During a MOT, the following items of your car will be examined:

  • Bodywork
  • Boot
  • Doors
  • Lights
  • Reg Plate
  • Tow bar
  • Tyres
  • Windscreen and Wipers
  • Wing Mirrors
  • Horn
  • Seats
  • Seatbelts and Airbags
  • Bonnet
  • Brakes
  • Steering
  • Suspension
  • Exhaust System
  • Fuel System
  • Wiring and Battery

Regular maintenance is still essential even if your vehicle passes the MOT because it doesn’t guarantee that it will be secure to drive for the duration of the test certificate.

MOT – A Crisis Of Confusion

Millions of drivers could face fines because they are unsure of when their MOT needs to be renewed, according to a poll of 1,292 motorists conducted by Total UK.

The MOT extension scheme is likely to blame for this uncertainty. Drivers in England, Scotland, and Wales were informed that if their MOT test was scheduled for a date after March 30, 2020, they would be given an additional six months to use their current certificate.

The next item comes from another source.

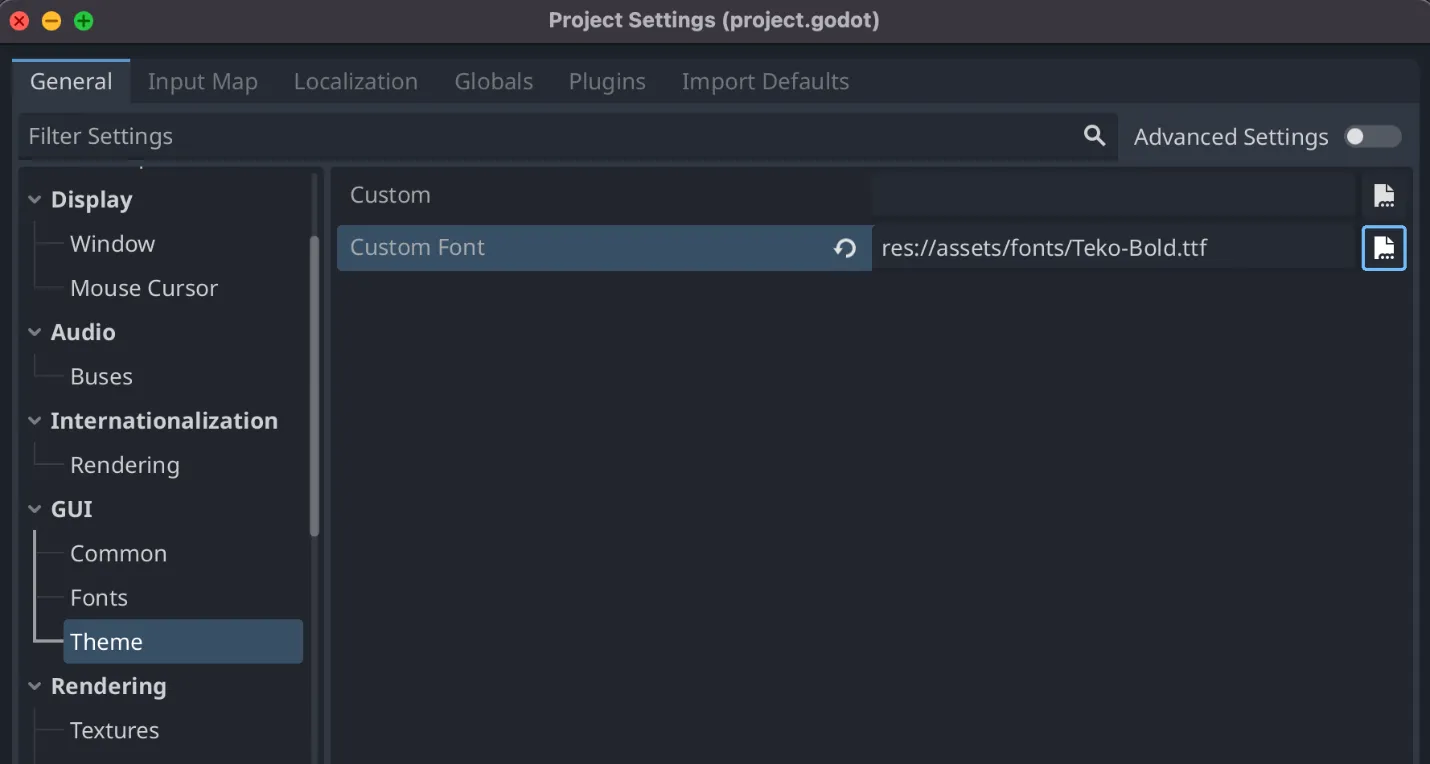Open the Localization tab
This screenshot has height=764, width=1430.
pyautogui.click(x=356, y=82)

Unfortunately, this has confused a lot of drivers, which has increased demand for MOT services. Due to the extension, testing was not expected to be completed until 30 September 2020 at the earliest, which caused a severe backlog and lengthy wait times at garages and test centres.

 Everyone Needs a MOT – But Many Drivers Still Don’t Get One

MOT checks help make sure your vehicle is safe and fit to drive and will reveal any problems that need to be repaired for it to function legally. A MOT must be completed by a skilled mechanic and is a yearly legal requirement and crucial component of car maintenance.

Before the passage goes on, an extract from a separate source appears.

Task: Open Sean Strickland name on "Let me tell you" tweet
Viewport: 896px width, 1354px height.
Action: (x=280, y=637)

Yet, the survey found that one in four people worry about their MOT in case it reveals that their car has a problem. Moreover, 17% of drivers admit to drive their vehicle despite being aware of a problem with it.

Drivers Are Unaware of the Legal Consequences

The survey also revealed that many drivers are unaware of the consequences of postponing their vehicle’s MOT. A whopping 53% of drivers think that they would receive three points on their licences if they fail to obtain a MOT certificate.

This is untrue, though. If your MOT certificate expires, you might face a driving fine of up to £1000 and have your car seized. The one trip you can make to the shop for a scheduled MOT is the only one that is legal.

A new MOT regulation change that might result in fines for millions of drivers is expected to catch them off guard.

Nine million UK drivers have acknowledged they are unaware of their MOT’s due date, which Total says is a significant “cause for concern” for law enforcement. According to a recent survey by gasoline suppliers Total, 28% of drivers were unsure when their MOTs required to be updated.

It happens after thousands of drivers who had tests due after 20 March 2020 received six-month test extensions to their current certificates.

After August 1, however, no additional automobiles were granted extensions, so the extensions are no longer in effect for any drivers.

Anyone whose licence has been extended and who hasn’t taken a test since should no longer be driving; if they are, they risk severe penalties.

According to the latest Total study, more than half of UK drivers were unaware of the dangers.

53 percent of those surveyed thought they would just receive demerit points on their licence, not a £1,000 fine.

Total Lubricants UK’s general manager, John Ryder, said that the extension scheme was solely to blame for the misunderstanding around the tests.

Even while this was not “front of mind” because of the epidemic, he said, it was essential that drivers do not skip their MOT test.

Bristol drivers were the least likely to be aware when their MOT was up for renewal, with four out of five confessing they are unaware of the date.

Nine out of ten drivers in the North of England, however, reported knowing when their next MOT was due, making them the most prepared for their check-up.

With 33% of drivers over 55 saying they are unaware of their certificate’s expiration date, they are the group most likely to be unaware of their next MOT’s due date.

According to Total’s research, one in four people are concerned about getting a MOT in case their car has a problem.

This was more common for individuals who had not taken a test in up to 18 months since complications could have developed.